Www.domain.com, domain.com - same vhost requiring dedicated certs


#1

I have a virtualhost listening on www.domain.com and domain.com (which is a pretty common setup).
Do I have to create two certs for each of the hostnames and split up the vhosts into two vhosts or can one cert be used for both hostnames?

Andreas


#2

You can do this using one cert using subject Alternative Names. When running the ACME client to issue the certs and verify your domains you will be prompted to enter your domain names (plural). Just type both domain.com www.domain.com and the certificate will be valid for both of those names if your server passes verification (both names currently resolve there).

See: subjectAltName Certificates for more.

Hope this helps.


#3

This does not seem to work properly.

I created one cert for

www.zopyx.com
zopyx.com

and both hostnames cause trouble (see screeenshot).

Andreas


#4

The certificate in your screen shot doesn’t appear to have been issued by Let’s Encrypt.
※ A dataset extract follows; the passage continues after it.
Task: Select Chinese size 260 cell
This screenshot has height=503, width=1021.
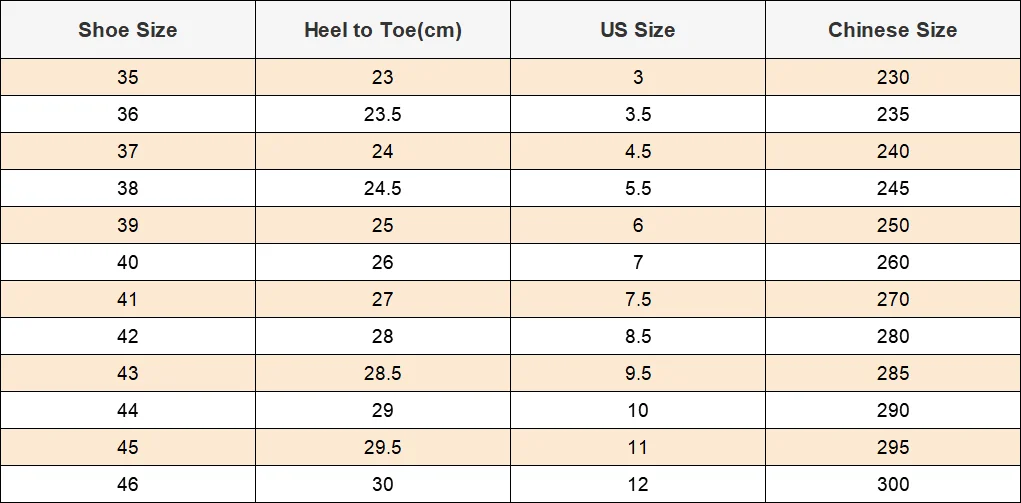Action: click(x=893, y=262)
Granted, my German is VERY poor, but this appears to have used a “happy hacker fake CA” to issue the certs.

If done correctly the certificate should be issued by Let’s Encrypt Authority


#5

Exactly, the certificates where provided by the “wrong” CA. I assume you’ve used either an own development instance of the Boulder CA server, or the Let’sEncrypt Staging URL.
If your domains were accepted for the beta program, please read the docs carefully and change the registration URL of your LE client accordingly.


#6

Mea culpa, I forgot to specify the --server option.